You’re never really in much doubt as to how the save-the-clubhouse plotline is going to work out, but I really couldn’t be sure which way the sibling-romance story was going to go: surely they weren’t going to…? But then again, this is a Japanese movie, and they do things magnificently differently over there.

Now, obviously, I can’t tell you exactly how the story works out, but I will say I found the manner of its resolution to be the most disappointing part of the film. The climax is very abrupt and almost unforgivably oblique – there’s a big scene where the plot is resolved, but not the following scene where the characters react to this and express their emotional response, as you’d expect in a normal romantic drama. I’m not sure it’s even 100% clear quite what the conclusion is.

Studio Ghibli’s grasp of the narrative virtues is usually so rock-solid that this kind of climactic fumble came as a real surprise.
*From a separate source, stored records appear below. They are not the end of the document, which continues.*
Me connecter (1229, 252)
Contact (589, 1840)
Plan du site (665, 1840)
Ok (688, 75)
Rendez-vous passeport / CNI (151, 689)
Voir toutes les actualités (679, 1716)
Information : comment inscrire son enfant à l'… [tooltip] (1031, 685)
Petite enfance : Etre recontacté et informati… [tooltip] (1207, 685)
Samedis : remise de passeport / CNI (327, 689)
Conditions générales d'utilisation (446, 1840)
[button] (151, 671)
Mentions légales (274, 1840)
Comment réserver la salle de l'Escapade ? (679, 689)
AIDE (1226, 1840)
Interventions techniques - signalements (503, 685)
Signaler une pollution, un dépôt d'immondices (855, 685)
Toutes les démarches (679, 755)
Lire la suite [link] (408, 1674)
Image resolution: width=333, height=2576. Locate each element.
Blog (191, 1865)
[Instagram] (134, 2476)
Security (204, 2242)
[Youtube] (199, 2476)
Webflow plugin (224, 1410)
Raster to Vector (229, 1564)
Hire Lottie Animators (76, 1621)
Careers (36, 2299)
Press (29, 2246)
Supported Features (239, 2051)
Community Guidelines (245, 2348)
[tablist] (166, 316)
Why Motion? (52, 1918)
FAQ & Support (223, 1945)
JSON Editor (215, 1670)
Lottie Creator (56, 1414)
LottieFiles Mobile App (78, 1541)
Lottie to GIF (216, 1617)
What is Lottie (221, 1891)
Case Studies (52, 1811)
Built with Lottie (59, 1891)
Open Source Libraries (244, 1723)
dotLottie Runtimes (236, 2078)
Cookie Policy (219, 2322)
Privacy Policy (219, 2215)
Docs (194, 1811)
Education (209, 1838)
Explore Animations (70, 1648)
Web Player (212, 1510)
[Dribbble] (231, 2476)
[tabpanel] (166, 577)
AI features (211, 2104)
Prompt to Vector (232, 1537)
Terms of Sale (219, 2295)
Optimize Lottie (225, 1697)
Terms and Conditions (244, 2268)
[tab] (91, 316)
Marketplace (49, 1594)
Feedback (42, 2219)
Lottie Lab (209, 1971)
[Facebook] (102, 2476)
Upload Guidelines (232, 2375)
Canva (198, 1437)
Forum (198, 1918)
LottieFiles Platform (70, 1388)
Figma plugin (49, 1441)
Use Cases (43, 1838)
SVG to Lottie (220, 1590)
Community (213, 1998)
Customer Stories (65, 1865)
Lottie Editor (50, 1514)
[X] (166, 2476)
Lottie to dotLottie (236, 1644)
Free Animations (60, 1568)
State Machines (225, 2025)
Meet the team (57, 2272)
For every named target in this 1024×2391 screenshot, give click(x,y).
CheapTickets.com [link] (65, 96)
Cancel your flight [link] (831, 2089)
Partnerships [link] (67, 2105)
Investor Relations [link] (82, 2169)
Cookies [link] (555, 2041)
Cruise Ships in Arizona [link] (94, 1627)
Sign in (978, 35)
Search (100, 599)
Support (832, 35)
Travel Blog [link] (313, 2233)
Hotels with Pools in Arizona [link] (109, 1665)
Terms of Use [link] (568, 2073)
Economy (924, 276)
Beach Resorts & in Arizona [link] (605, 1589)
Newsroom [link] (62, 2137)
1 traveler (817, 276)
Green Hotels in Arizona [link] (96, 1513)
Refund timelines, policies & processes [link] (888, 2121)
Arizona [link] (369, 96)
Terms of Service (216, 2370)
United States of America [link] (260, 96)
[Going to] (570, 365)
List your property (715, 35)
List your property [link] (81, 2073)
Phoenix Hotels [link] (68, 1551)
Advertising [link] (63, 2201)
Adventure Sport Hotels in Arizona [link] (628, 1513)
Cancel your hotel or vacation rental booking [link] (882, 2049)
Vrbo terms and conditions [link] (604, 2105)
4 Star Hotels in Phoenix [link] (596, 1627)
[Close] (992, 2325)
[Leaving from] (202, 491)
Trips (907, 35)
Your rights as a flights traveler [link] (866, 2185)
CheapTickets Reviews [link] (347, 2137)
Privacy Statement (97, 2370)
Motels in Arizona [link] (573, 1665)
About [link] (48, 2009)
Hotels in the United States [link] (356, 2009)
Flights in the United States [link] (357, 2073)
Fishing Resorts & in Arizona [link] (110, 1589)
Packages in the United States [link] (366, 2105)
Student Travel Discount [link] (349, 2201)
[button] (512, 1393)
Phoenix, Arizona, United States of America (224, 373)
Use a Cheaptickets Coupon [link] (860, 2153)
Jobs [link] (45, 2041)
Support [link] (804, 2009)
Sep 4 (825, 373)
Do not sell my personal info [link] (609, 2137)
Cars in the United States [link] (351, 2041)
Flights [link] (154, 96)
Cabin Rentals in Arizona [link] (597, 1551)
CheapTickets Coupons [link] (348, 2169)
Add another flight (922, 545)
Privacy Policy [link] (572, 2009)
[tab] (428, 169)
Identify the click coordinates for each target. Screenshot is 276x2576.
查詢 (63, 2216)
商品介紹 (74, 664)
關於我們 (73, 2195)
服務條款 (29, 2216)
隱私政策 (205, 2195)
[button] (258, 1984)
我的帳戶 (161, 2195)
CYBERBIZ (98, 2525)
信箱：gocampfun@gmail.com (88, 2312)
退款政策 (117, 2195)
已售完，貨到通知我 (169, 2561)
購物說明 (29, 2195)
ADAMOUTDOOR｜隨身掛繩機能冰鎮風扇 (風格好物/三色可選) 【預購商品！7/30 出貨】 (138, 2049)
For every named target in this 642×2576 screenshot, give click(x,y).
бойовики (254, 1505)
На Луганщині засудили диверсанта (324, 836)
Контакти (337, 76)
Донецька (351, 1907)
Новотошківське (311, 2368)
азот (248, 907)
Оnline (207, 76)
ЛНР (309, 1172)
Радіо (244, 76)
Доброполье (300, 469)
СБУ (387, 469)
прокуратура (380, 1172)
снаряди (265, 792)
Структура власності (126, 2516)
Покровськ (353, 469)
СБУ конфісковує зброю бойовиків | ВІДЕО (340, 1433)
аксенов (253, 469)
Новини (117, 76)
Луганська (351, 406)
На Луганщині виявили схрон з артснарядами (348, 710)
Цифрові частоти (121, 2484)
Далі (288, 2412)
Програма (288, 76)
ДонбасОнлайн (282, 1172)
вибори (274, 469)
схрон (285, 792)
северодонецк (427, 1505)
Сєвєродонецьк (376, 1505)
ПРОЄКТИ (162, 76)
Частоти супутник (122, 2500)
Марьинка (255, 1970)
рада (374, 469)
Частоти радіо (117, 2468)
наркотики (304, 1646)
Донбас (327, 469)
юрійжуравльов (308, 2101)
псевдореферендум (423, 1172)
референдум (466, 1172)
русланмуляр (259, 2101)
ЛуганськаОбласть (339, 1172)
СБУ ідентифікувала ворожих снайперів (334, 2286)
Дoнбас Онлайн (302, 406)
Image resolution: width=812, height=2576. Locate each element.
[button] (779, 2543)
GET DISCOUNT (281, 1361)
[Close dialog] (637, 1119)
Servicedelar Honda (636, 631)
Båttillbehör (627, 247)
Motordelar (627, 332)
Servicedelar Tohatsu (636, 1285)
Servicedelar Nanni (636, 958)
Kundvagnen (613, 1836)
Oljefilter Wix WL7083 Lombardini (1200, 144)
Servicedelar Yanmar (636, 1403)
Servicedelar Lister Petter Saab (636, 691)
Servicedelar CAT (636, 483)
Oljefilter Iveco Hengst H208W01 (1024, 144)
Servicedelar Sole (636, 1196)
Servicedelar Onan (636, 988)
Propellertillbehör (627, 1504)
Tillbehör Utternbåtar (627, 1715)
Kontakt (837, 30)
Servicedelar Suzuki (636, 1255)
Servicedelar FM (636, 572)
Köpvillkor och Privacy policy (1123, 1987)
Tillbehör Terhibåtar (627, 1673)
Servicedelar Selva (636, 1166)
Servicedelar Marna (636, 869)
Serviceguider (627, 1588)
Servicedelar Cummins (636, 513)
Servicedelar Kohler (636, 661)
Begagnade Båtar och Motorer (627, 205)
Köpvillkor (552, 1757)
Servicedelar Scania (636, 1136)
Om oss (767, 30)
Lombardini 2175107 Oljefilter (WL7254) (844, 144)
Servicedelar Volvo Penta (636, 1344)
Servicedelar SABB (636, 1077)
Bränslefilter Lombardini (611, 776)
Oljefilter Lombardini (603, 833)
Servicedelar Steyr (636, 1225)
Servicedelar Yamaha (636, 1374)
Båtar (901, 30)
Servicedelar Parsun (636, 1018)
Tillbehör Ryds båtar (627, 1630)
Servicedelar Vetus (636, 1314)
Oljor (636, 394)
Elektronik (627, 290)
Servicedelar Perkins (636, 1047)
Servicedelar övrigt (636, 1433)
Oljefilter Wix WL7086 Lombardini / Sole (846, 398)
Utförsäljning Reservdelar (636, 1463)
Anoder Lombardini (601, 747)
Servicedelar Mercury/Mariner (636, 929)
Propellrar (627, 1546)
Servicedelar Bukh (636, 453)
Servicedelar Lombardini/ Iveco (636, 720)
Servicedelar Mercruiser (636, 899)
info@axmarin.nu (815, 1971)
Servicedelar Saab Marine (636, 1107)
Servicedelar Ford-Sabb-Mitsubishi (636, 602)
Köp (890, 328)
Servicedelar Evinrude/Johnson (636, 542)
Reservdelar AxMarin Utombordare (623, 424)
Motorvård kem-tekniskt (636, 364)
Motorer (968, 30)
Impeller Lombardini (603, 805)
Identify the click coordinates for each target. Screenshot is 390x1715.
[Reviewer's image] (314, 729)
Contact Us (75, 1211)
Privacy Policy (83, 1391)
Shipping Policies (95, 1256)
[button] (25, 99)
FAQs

As a result, I can’t imagine anyone would claim this is one of their best films. Nevertheless, it does look as absolutely beautiful as you would expect, there’s surely nothing in the story that could give offence to anyone sensible, and it at least has a certain sort of peculiar novelty value. The results are strangely charming (and perhaps a little charmingly strange), and I suspect this, in addition to the Ghibli cachet, will be enough to find the film a responsive audience.